Neuroscience study uncovers new details about the intimate link between sleep and anxiety






Even modest reductions in sleep can trigger elevated anxiety the following day, according to new research published in Nature Human Behaviour. The findings suggest that sleep deprivation provokes anxiety symptoms by impairing activity in a brain region that is crucial for high level cognitive functions.

“Poor sleep and anxiety are intimately linked. When we are anxious our sleep is disturbed and when our sleep is disturbed we become anxious. It is a vicious cycle that we now know can start from poor sleep,” explained study author Eti Ben Simon, a neuroscientist and a sleep researcher at The Center for Human Sleep Science in UC Berkeley.

“People who suffer from poor sleep (such as insomnia) are twice as likely to develop an anxiety disorder relative to people who sleep well. We have plenty of evidence that not getting enough sleep can lead to anxiety but until now we didn’t know why. Specifically, we didn’t know what is it about sleep loss that triggers anxiety but also what is it about a good night of sleep that helps keep us calm.”

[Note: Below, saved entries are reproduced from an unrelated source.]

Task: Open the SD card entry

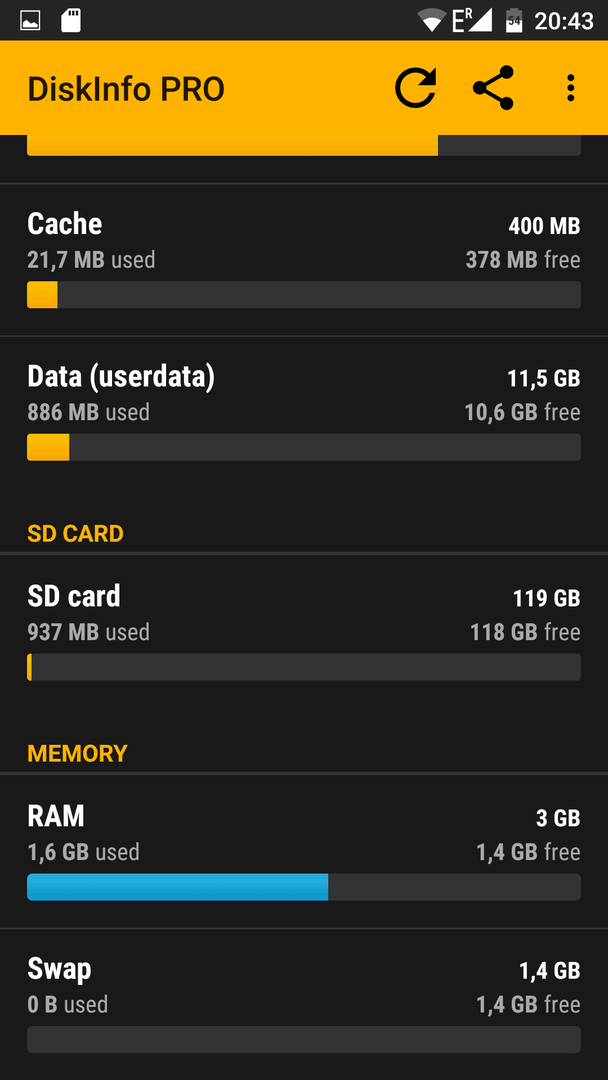Action: tap(304, 632)
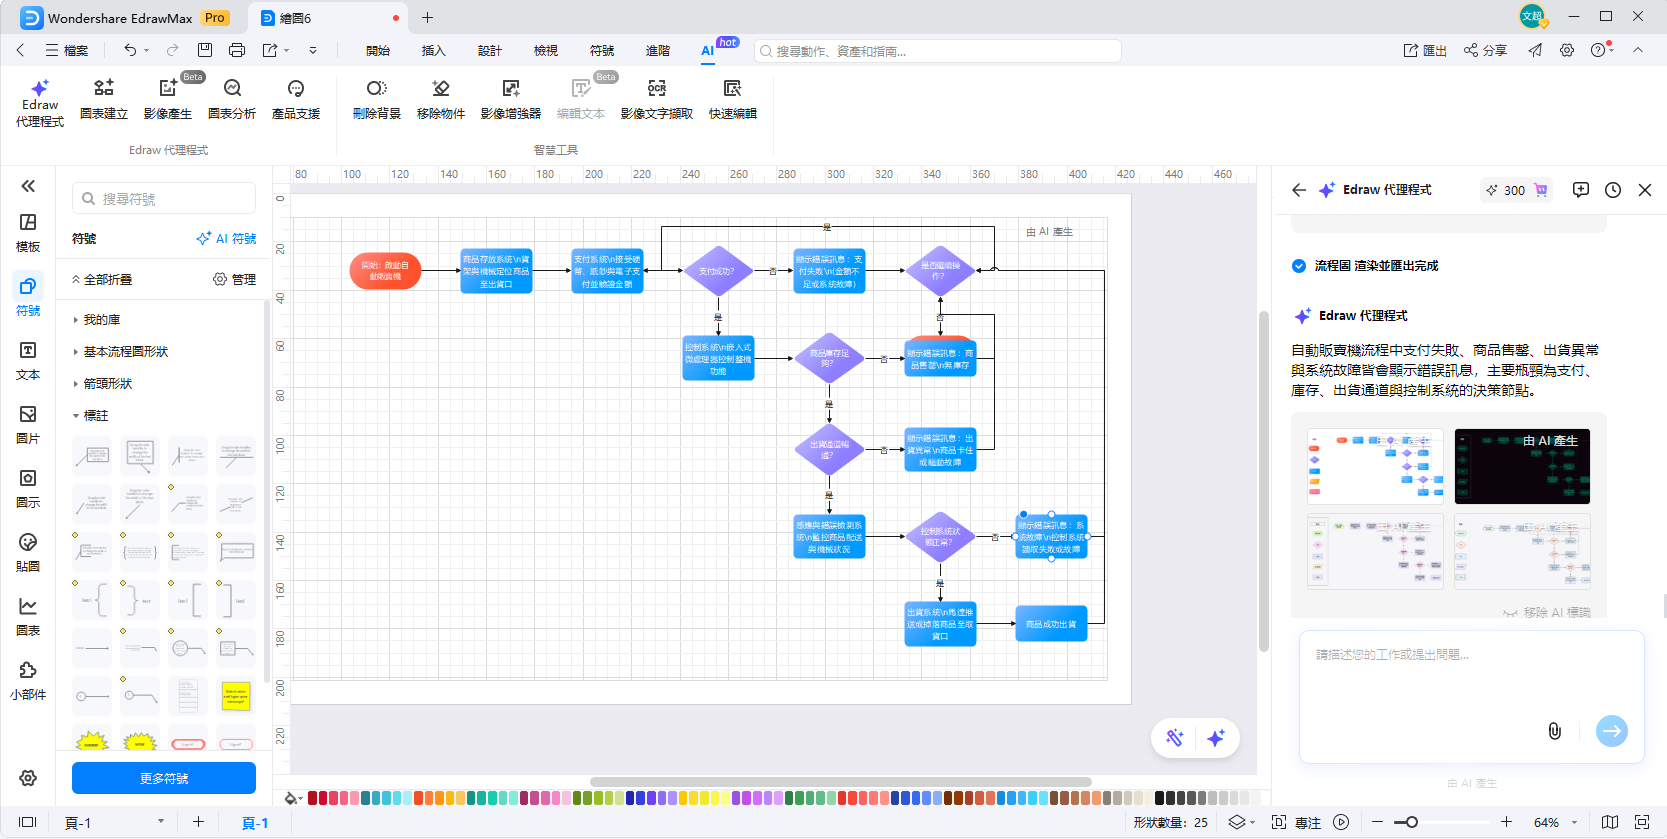
Task: Click the 移除物件 remove object tool
Action: [x=440, y=99]
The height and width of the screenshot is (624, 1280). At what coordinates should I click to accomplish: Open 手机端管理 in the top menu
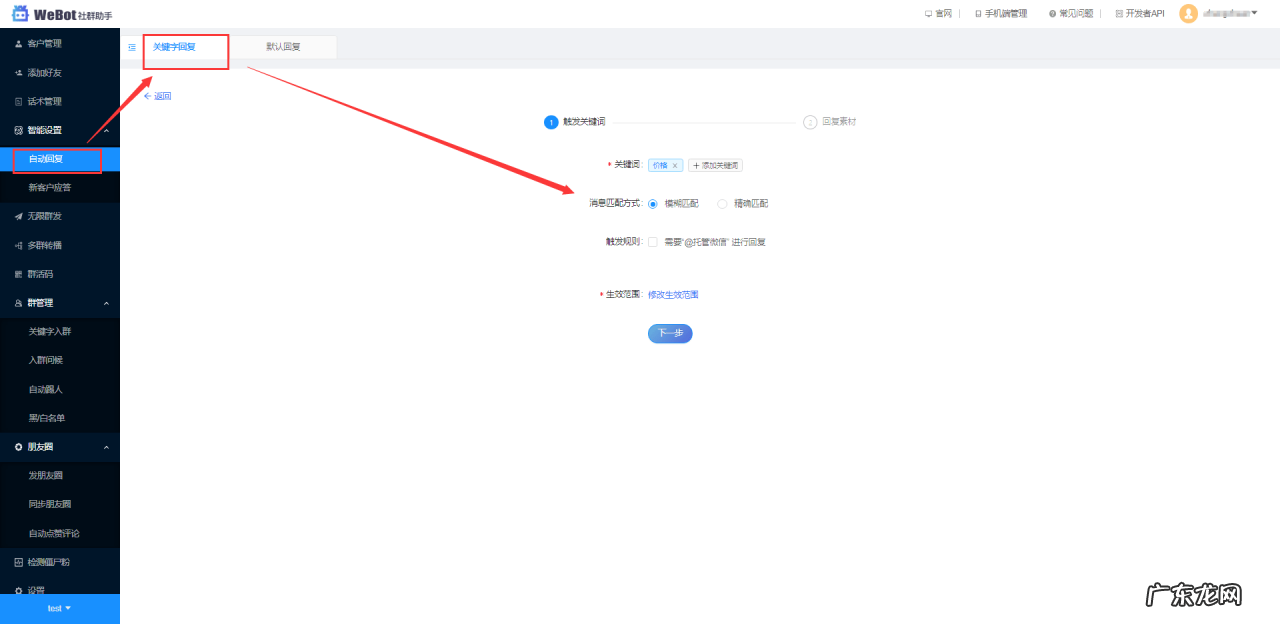pyautogui.click(x=1000, y=13)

The researchers used functional magnetic resonance imaging (fMRI) to examine the brain activity of 18 participants as they viewed emotionally-charged video clips after a full night of sleep, and again after 24 hours of total sleep deprivation. Participants also rated their level of anxiety in the evenings and mornings.

After being awake for 24 hours, half of the participants reported levels of anxiety that exceeded the clinical threshold for anxiety disorders.

The researchers found that sleep deprivation was associated with reduced activity in the medial prefrontal cortex, an area of the brain linked to emotional control. This reduced activity in turn predicted an increase in anxiety. The researchers replicated these results in a study of another 30 participants.

Sleep deprivation was also associated with changes in the amygdala, dorsal anterior cingulate cortex, and insula — but these changes were not associated with anxiety levels.

“Our findings point to an immediate impact of sleep loss, as well as poor sleep, on anxiety levels the very next morning. That is, lack of sleep is a causal trigger that instigates anxiety, even after just one night,” Simon told PsyPost.

“When looking into brain activity, we found that sleep loss targets the same brain regions that make us susceptible to anxiety — regions that process and regulate emotional reactivity. When this region is taken offline, as is the case with a lack of sleep, our deep emotional centers are left uncontrolled and anxiety ensues.”

The researchers also found that after a full night of sleep, during which participants’ brain waves were measured via electrodes placed on their heads, the participants’ anxiety levels declined significantly. This was especially true for those who experienced more non-rapid eye movement (NREM) sleep.

“On a positive note, we have discovered that deep sleep, otherwise known as NREM slow wave sleep, can help restore activity in these prefrontal regions and help keep us calm the next day,” Simon said.

“We have discovered a new benefit of deep sleep, acting as a nightly and natural anxiolytic. That is, if general practitioners aim to treat the sleep complaints of individuals with anxiety using methods such as Cognitive Behavioral Therapy for Insomnia (CBT-I), it may provide significant clinical benefits and decrease the need for anti-anxiety medication.”

In addition to the lab experiments, the researchers conducted two online studies in which 480 participants reported their sleep quality and subjective anxiety levels across two or four consecutive nights and days. They found that variations in sleep quality were associated with day-to-day changes in anxiety.

“Our findings point to the importance of sufficient sleep in managing anxiety. When individuals start prioritizing their sleep and getting enough, deep sleep restores activity in regions that regulate emotions and help keep us calm. The next step is to pinpoint exactly how deep sleep enables such emotional reset,” Simon told PsyPost.

“One possible mechanism we discuss in the paper has to do with the ‘flight or fight’ response. The flight or fight response is part of the autonomic nervous system that helps us gear towards physical or emotional challenges by increasing heart rate and blood pressure for instance. If this response is chronically activated it can lead to greater levels of stress and anxiety.”

“Every night when we go into deep sleep this branch of the autonomic nervous system is virtually shut down allowing our brain and body to recover and de-stress. An important next step is to now connect this nightly benefit of deep sleep to the changes we see in anxiety and brain activity the next day,” Simon explained.

But the benefits of a good night’s sleep extend far beyond reducing anxiety.

“Deep sleep is one of the best natural forms of blood-pressure ‘medications’ you could ever wish for, lowing your heart rate each night. Deep sleep also helps you regulate your blood sugar, reducing your risk of diabetes, and also helps regulate your appetite hormones, preventing you from overeating. Finally, deep sleep also helps cleanse your brain of the toxic proteins linked to Alzheimer’s disease, and it also helps ‘hit the save button’ on new memories so you don’t forget,” Simon said.

“Simply put, getting sufficient sleep is the single most effective step we can take to help reset our brain and body every single night. Do your best to protect your sleep and it will protect you in return.”